Numerous dialogues are currently underway regarding plans for developing an order in the Eurasia and Asia-Pacific regions. Multiple ideas and frameworks are also being proposed, including China’s One Belt, One Road plan and the Free and Open Indo-Pacific concept backed by countries including Japan, the United States, Australia and India. To a large extent, these frameworks rest on the assumption of confrontation between the new order that China is attempting to build and the current order supported by countries centered on Japan and the United States.
Recently, Japanese politicians have begun suggesting that the Free and Open Indo-Pacific concept is not mutually exclusive with the One Belt, One Road plan, and that there could be a cooperative relationship between the two. Still, the relationship between them remains tense and confrontational.
The question is how to put these plans for building an order into action. The important aspect in this sense is how Japan, the United States and China should go about establishing an order. Not surprisingly, winning the understanding of the countries of the Asia-Pacific region is the key to these efforts. This is a highly diverse region, with countries ranging from emerging powers that belong to the Group of Twenty to others with per capita incomes of less than $1,000. In terms of political systems, there are both democracies and authoritarian regimes. How could any one order be agreeable for all of them? Yet conceiving such an order is the task that confronts the key players.
In that respect, what China offers is attractive to the region. Beijing attaches no conditions associated with democracy and human rights to its assistance. That assistance is generous, and the procedures are straightforward. New power relationships proposed by China are win-win relationships and partnerships based solely on economic ties.
In contrast, the Free and Open Indo-Pacific concept sets higher hurdles. Yet observers point out that countries that receive Chinese assistance often face a financial crisis as a result of the excessive lending by China. They become unable to repay their loans, and have been forced to offer China security of some kind. Sri Lanka is a case in point. Other observers note that authoritarian regimes are taking advantage of global positioning systems (GPS) and monitoring systems offered by China to strengthen their own oppression.

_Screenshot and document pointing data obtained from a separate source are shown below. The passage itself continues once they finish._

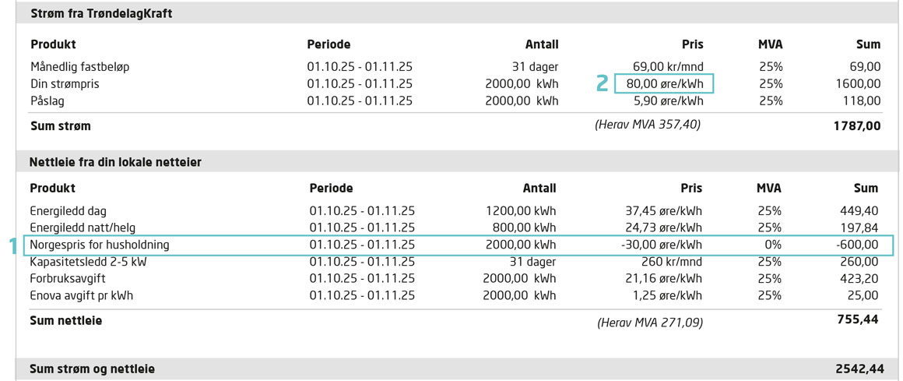Select the highlighted 80,00 øre/kWh price box

click(664, 83)
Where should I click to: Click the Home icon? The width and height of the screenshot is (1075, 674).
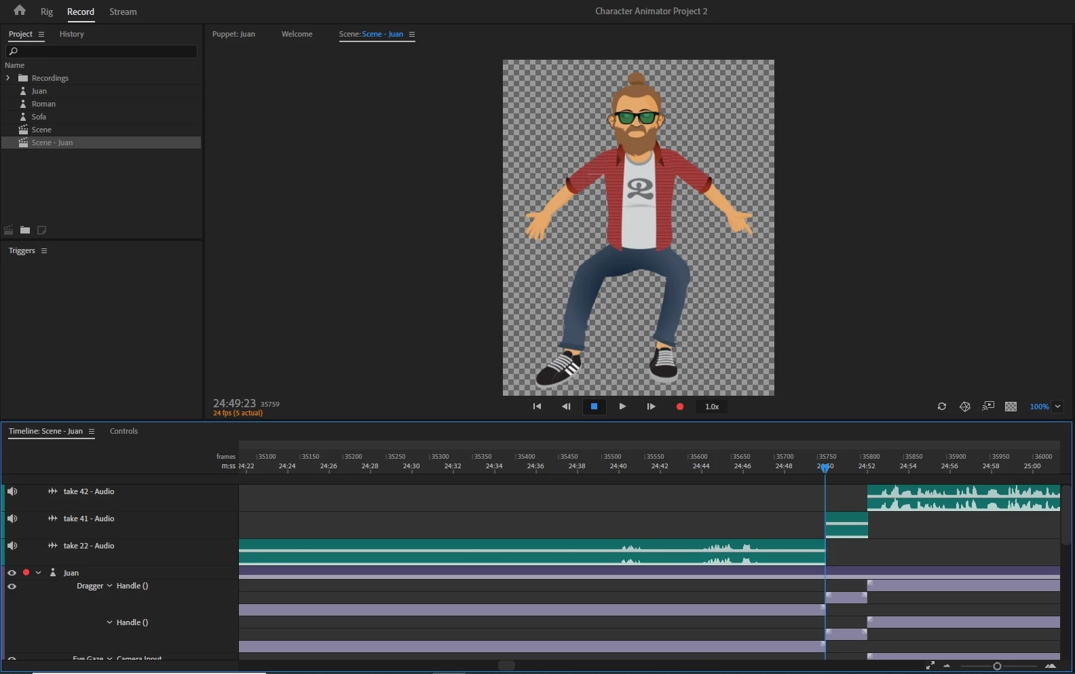coord(20,10)
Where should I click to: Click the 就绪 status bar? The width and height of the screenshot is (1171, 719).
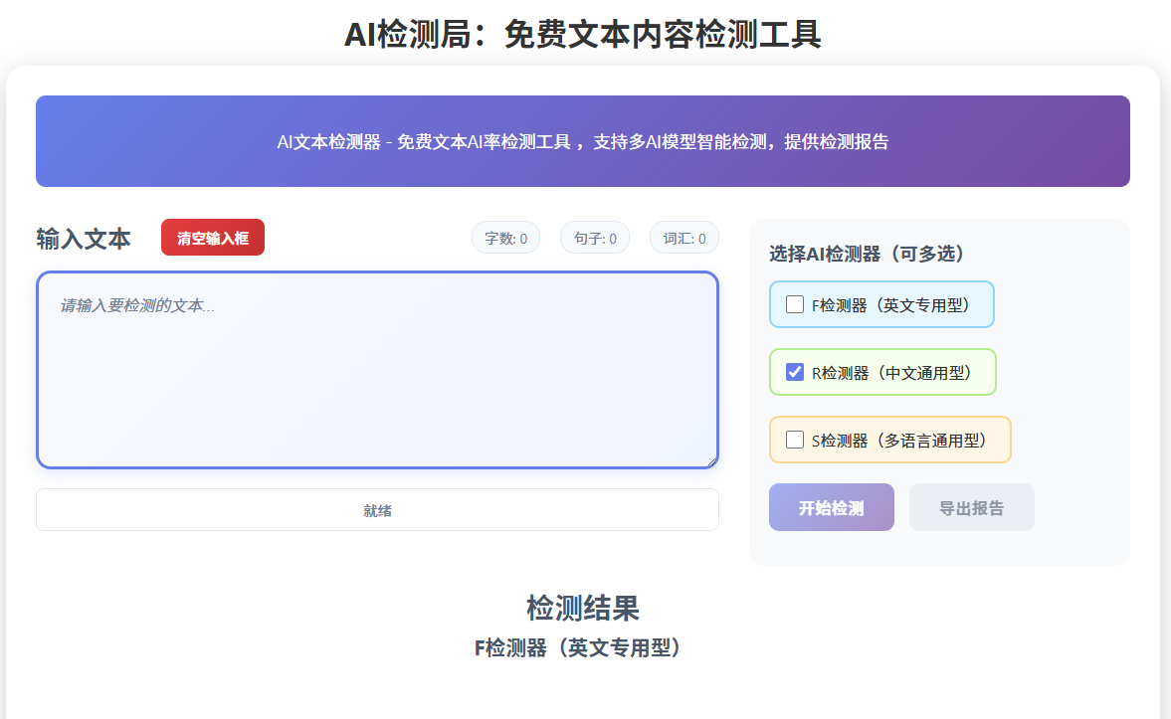[x=377, y=510]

The positions and awareness of countries in the Indo-Pacific are factors that will determine the image of any regional order. For this reason, Japan, the United States, Australia and India, which are advancing the Free and Open Indo-Pacific concept, and China, which is proceeding with the One Belt, One Road plan, need to remain close to the countries of the region. The question of how to maintain close ties with authoritarian regimes is a difficult one, however. The United States retains an unyielding position on authoritarian nations, while Japan adopts a somewhat softer stance. However, will staying close produce results in terms of building an order?
That is unlikely, in my view. Rather, I would suggest that those countries behind the Free and Open Indo-Pacific concept actively support the democratic nations that support the concept and assist liberals in those countries that at least retain democracy as a system, even if in weakened form. As for those countries under authoritarian regimes, outreach to which has produced no visible effect, assistance can be dramatically curtailed, accepting their total commitment to China and waiting for these countries to discover for themselves the problems inherent in that approach.
In any event, merely calling for correctness is meaningless. To build an order, what is needed is the discipline to avoid getting too close to authoritarian regions, together with the imagination to understand the positions of those countries that do accept Chinese assistance.
Shin Kawashima is a professor at the University of Tokyo.